Despite most ED physicians believing that inhaled magnesium sulfate is beneficial in the patient with an acute asthma exacerbation,24 convincing evidence of this belief is lacking.
In what appears to be an attempt to provide the best evidence-based information on the use of inhaled magnesium sulfate in an asthma exacerbation, the authors were unable to arrive at a strong conclusion. The heterogeneity of studies and of the severity of the asthma exacerbations as complications of of this disease makelarge studies entity very difficult. What most studies have demonstrated is a lack of adverse side effects from the use of inhaled magnesium sulfate—when used in addition to adequate beta-agonists—for cases of moderate to severe asthma exacerbation.
Inhaled magnesium sulfate does not appear to have a great clinical benefit for moderate to severe asthma exacerbations, and it is certainly not ready to be listed as a first-line treatment. However, the possible benefit, with the very low side effect profile, makes the use of inhaled magnesium sulfate another tool that may be used in a concentrated attempt to prevent the need for endotracheal intubation in a patient with a severe asthma exacerbation. Currently, the literature is insufficient to suggest that inhaled magnesium sulfate is more effective or should be used in place of intravenous magnesium sulfate.
(Editor's note: currently, magnesium aerosol is not FDA approved for this indication.)
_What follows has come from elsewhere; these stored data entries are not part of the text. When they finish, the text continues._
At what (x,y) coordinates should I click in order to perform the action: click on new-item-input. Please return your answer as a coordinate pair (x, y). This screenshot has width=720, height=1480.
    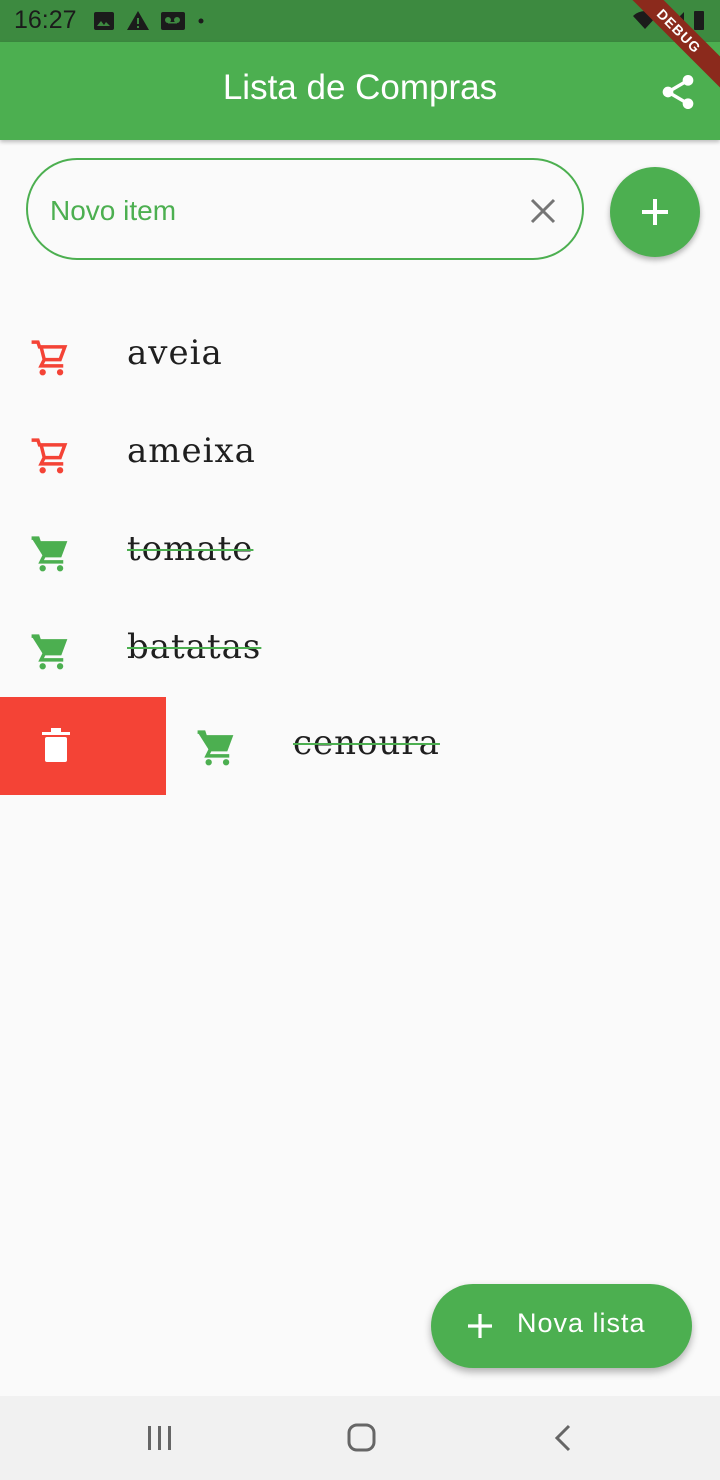
    Looking at the image, I should click on (280, 211).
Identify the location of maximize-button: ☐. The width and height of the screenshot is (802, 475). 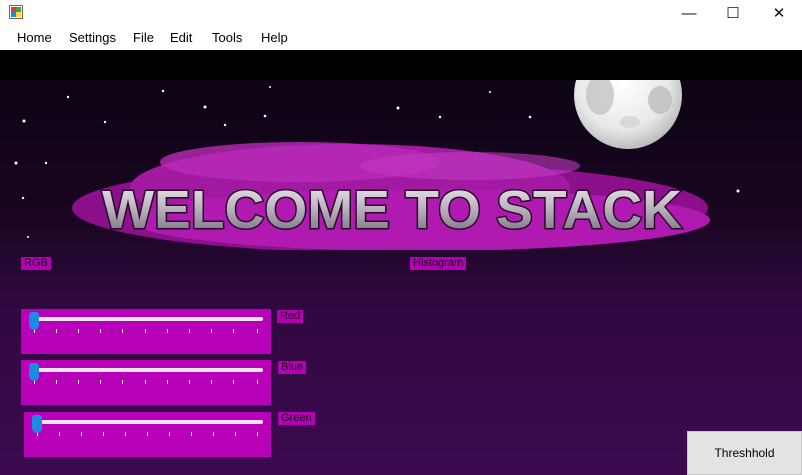
(733, 13).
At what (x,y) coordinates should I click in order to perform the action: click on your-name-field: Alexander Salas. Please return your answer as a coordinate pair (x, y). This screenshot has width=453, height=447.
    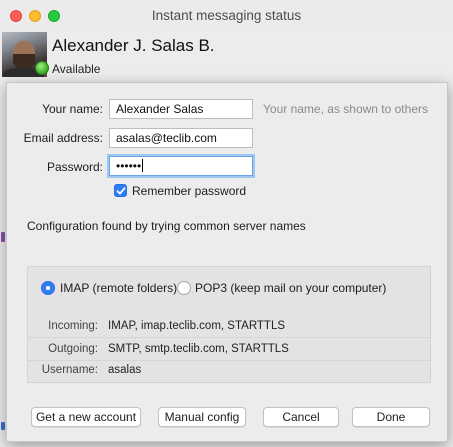
    Looking at the image, I should click on (181, 109).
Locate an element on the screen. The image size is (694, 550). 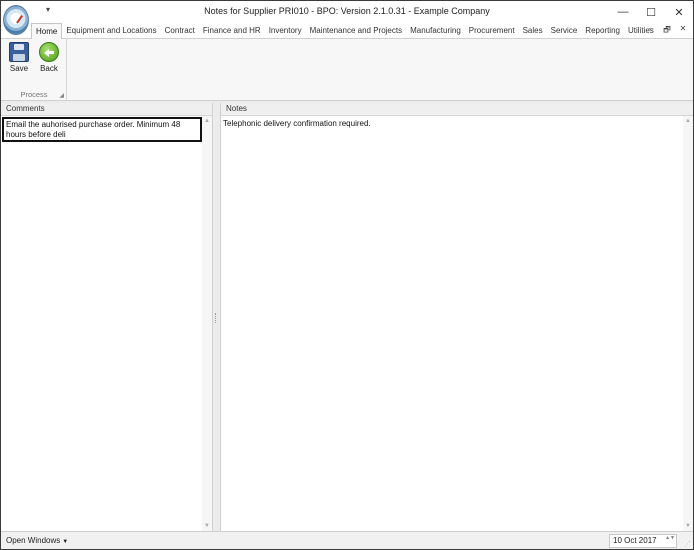
status-bar: Open Windows ▼ 10 Oct 2017 ▲▼ ⋰ is located at coordinates (347, 540).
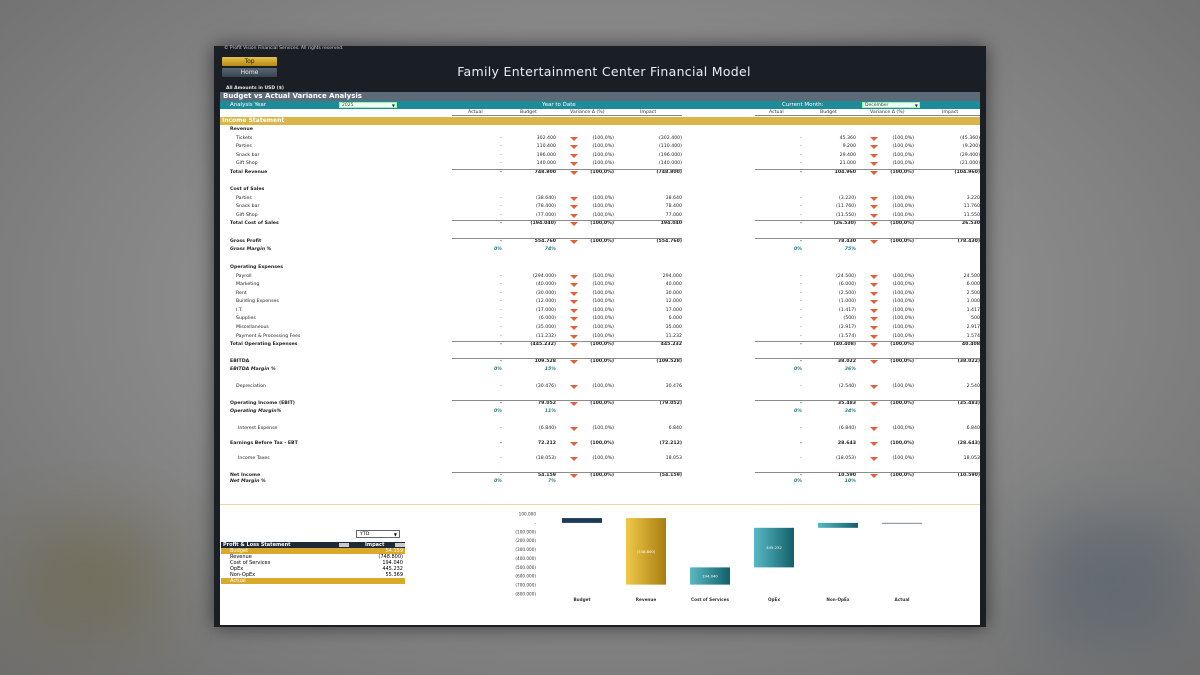 The width and height of the screenshot is (1200, 675). Describe the element at coordinates (395, 534) in the screenshot. I see `chevron-down-icon: ▼` at that location.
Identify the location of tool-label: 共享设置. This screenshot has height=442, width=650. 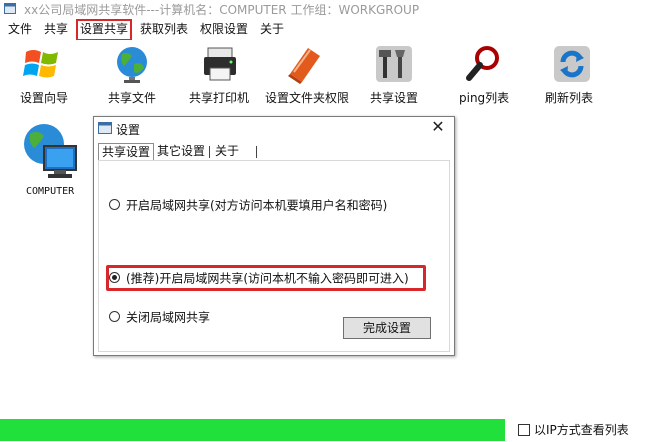
(394, 98).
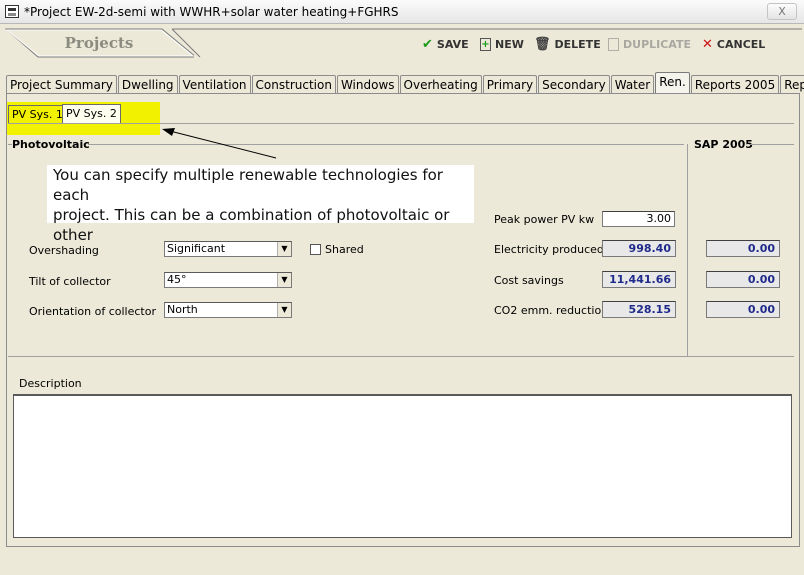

A moderate to severe asthma exacerbation can be frightening to the patient, the patient's family, and to the health care providers caring for the patient. The care can be very labor and time intensive. With the increasing number of patients reported to have asthma, the number of exacerbations also can be expected to increase.
The first-line treatment for the asthma exacerbation remains aerosolized short-acting beta2-agonists. Adequate doses of the beta2-agonists often are enough to correct the exacerbation. For those with more than a mild exacerbation, corticosteroids also should be given. Although the effects of the corticosteroids will not be appreciated for some hours after they are given, they clearly help the patient to recover and to help prevent another exacerbation in the near future. When the beta2-agonists fail to improve the patient's condition satisfactorily, other adjunctive therapies may be used in an attempt to prevent the need for endotracheal intubation.
The use of nebulized anticholinergics and the use of a helium/oxygen combination as a driver for the nebulized beta2-agonists appear to be somewhat effective, and may be very helpful for the moderate to severe asthma exacerbation. Nebulized magnesium sulfate, furosemide, ketamine infusion, and bi-level positive airway pressure do not seem to be as effective, if effective at all. Given the low incidence of side effects found with these treatments, they still may warrant consideration in the patient with a severe asthma exacerbation in an attempt to prevent the need for endotracheal intubation. There is no difference in the efficacy of corticosteroids if they are given either intravenously or orally, and there is no superiority of levalbuterol over racemic albuterol. Similarly, nebulizers and aerochambers for inhaled corticosteroids appear equally efficacious. The use of long-acting beta2-agonists should not be used as monotherapy, if at all.
More well-designed, large studies still are needed to develop an effective protocol in the treatment of the moderate to severe asthma exacerbation. Until then, the practicing physician will have to continue to give care as is deemed appropriate for the individual patient, with careful weighing of the risks and benefits of each treatment.